Monday, October 09, 2006

"Green" Gerard

As Stephane Dion has performed at least a highly questionable act, missing the vote on Kyoto, I was motivated to reflect on Gerard Kennedy's platform on the environment. One of Gerard Kennedy's papers on the environment can be found here.

It begins with an introduction by former Minister of Environment, Charles Caccia, MP for Davenport, 1968-2004. Mr.Caccia outlines the importance of certain environment policies, such as the Kyoto protocal, and he also emphasizes the need for a leader who is dedicated to achieving those policies and goals.
To this end we need a leader with a strong commitment to the environment and to environmentally sustainable development; a leader who will not only talk but also walk the talk; a leader who sees beyond the horizon of the next election; a leader who can make difficult decisions. We have such a leader in Gerard Kennedy.
A prominent feature of Gerard's motivation for environment prosperity, is that he knows that our climate, our earth needs real policies that work because of the growing problems we face.
Energy and the environment are becoming the most crucial issues Canadians face. How we produce and consume energy and what we do to protect and preserve the environment, will determine the sustainability of our economy and our lifestyle.
This is what differentiates Kennedy from the other candidates, the role of the economy in relation to the environment. A major factor of the American's not signing on to Kyoto was that other countries would profit by the U.S. being hampered by environmental restrictions. Thus economic concerns outweighed the environment to the Americans. Mr. Kennedy does not place economic interests over environmental interests; he sees them as mutual perpetuating forces, that with the guidance of the federal, provincial, and municipal governments can better both spheres.
While markets are important and have an important role in solving our energy and environmental challenges, it is only by combining markets with federal, provincial, business and NGO leadership that we will become a clean energy superpower.

▸ **Objective 1**:
Reproduce the portion of the post on Gerard Kennedy's environmental platform starting with "A prominent feature" and going on through "problems we face.".
▸ **Objective 2**:
Take the post on Gerard Kennedy's environmental platform further, picking up after its final sentence.
The material that comes next is separate from the post on Gerard Kennedy's environmental platform.

▸ **Excerpted records**:
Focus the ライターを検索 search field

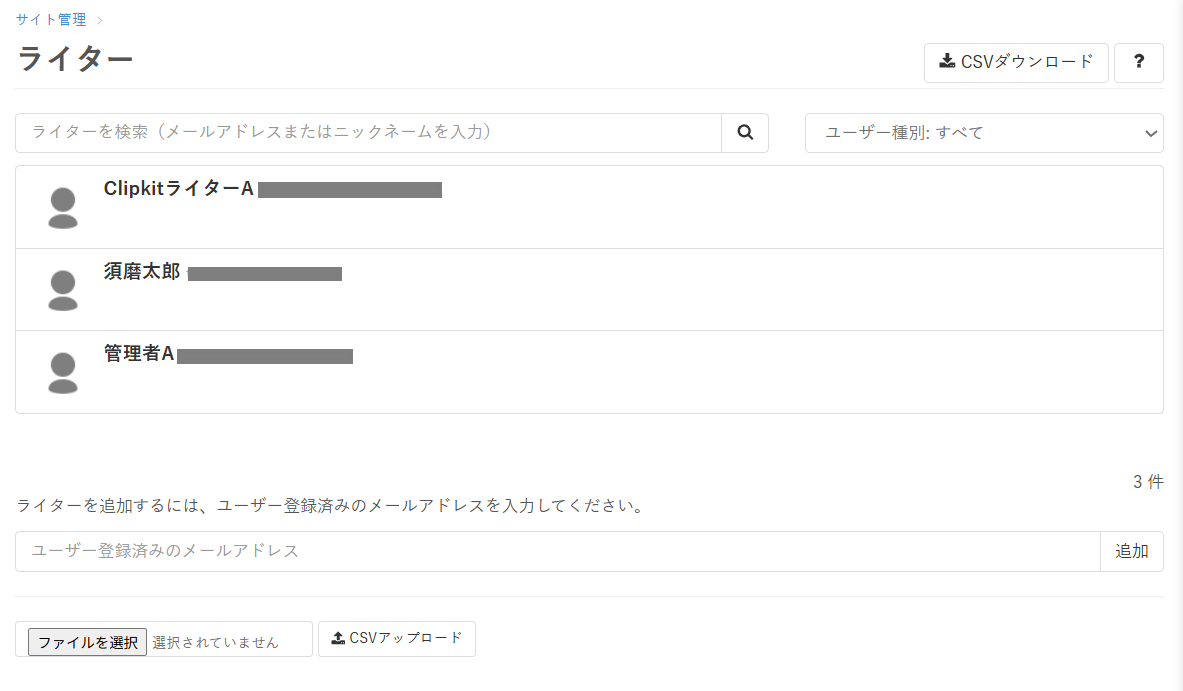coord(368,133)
* * *
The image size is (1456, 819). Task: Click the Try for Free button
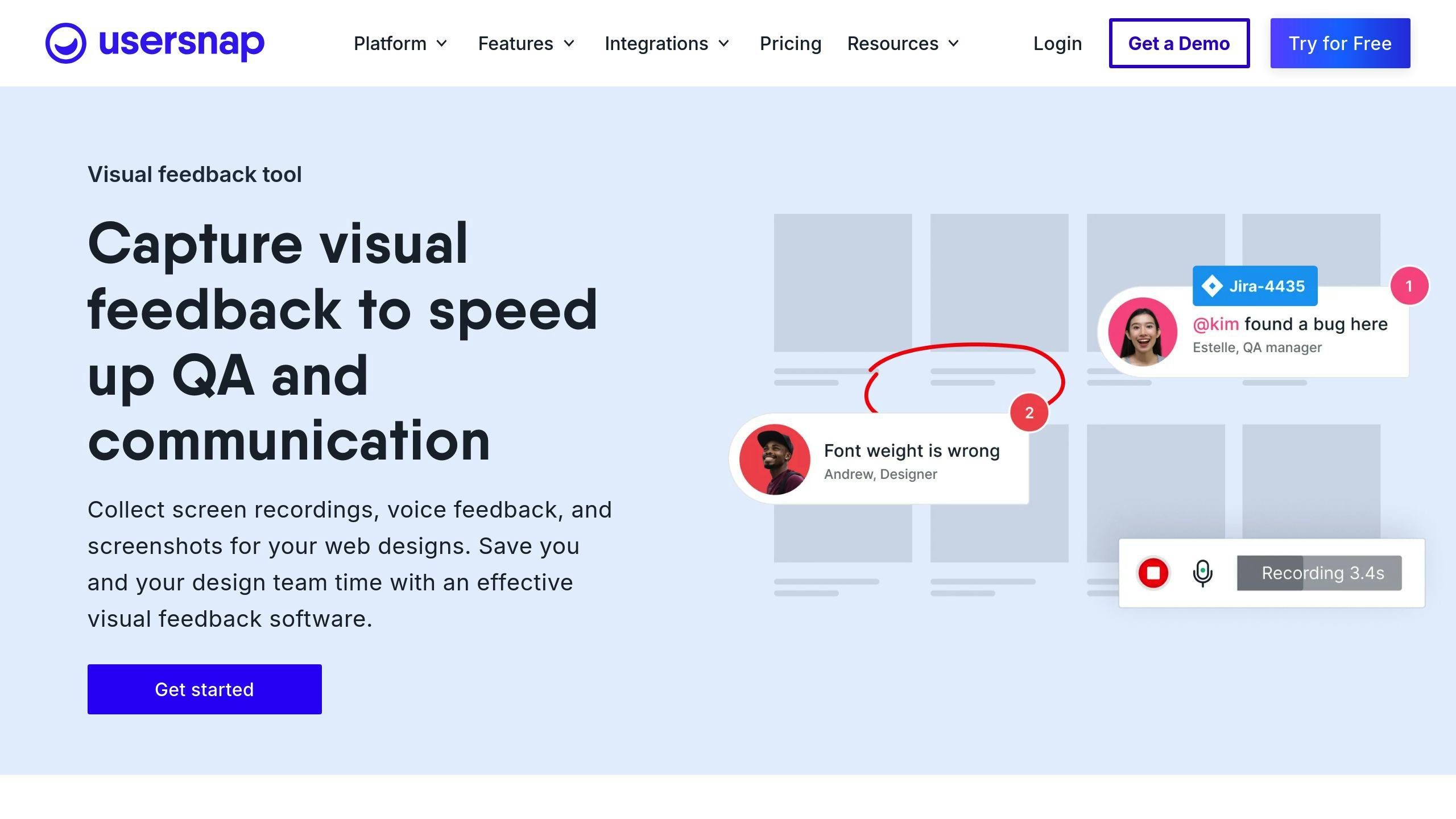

▸ **Final result 1**:
A prominent feature of Gerard's motivation for environment prosperity, is that he knows that our climate, our earth needs real policies that work because of the growing problems we face.

▸ **Final result 2**:
Having environmental and economic interests working towards a successful Canada, industry and technological advances will serve as a byproduct which will only serve to further the virtuous cycle of environment sustainability and growth.

Gerard Kennedy is putting forth a National Strategy for Energy and Environment. Planning to work with the provinces is necessitated by the reform needed to thoroughly direct environmental policies; "We have to merge and integrate environment and economic policies. We have to modernize federal and provincial tax systems. We have to give momentum to environmentally beneficial technologies." Kennedy advocates such a strategy, a strategy that will work with the provinces and regions to protect the fragile ecosystems that exist in Canada while fostering green-friendly industries, "There is a role for a national framework – a strategy to get the provinces working, in their own way, toward the same common environmental goals and targets."

Energy and environment issues are gaining momentum and importance. As an advanced nation, we have a duty and responsibility to develop a plan that maximizes the value of our resources, minimizes the impact of their extraction and utilization and also protects our environment.

We have to decentralize the decision-making process and seek the input of those who are most actively involved in energy production and environmental protection. We must adopt energy and environment policies that reflect the challenges our producers face from the oil fields off Newfoundland’s coast to the energy sector in Alberta.

Gerard Kennedy does not leave it at just talk, a crucial difference between Gerard and others, is his reliance on results. If a policy isn't working, if it's just talk it is worthless. He provides not just policies but a system of assurances to determine if these policies are as effective as they should be. His framework for his strategy on Environment and Energy has three pillars:

• it will be based on supply and demand of energy
• it will encourage and reward conservation and the production and use of clean energy
• and it will be measured relentlessly: Is it working? Is it cost-effective? Is the environment getting better and the economy getting stronger?

We will recognize sound environmental stewardship – as a driver for creativity, innovation, product development and ultimately profitability and we will encourage enterprise -- innovators and risk takers should be rewarded for their leadership and for driving innovation.

Elements of the plan include:
1. Setting national objectives for alternative fuels and sources of energy including:
• 5 per cent renewable fuels by 2010 and 10 per cent by 2015 (for example, ethanol, bio-diesel)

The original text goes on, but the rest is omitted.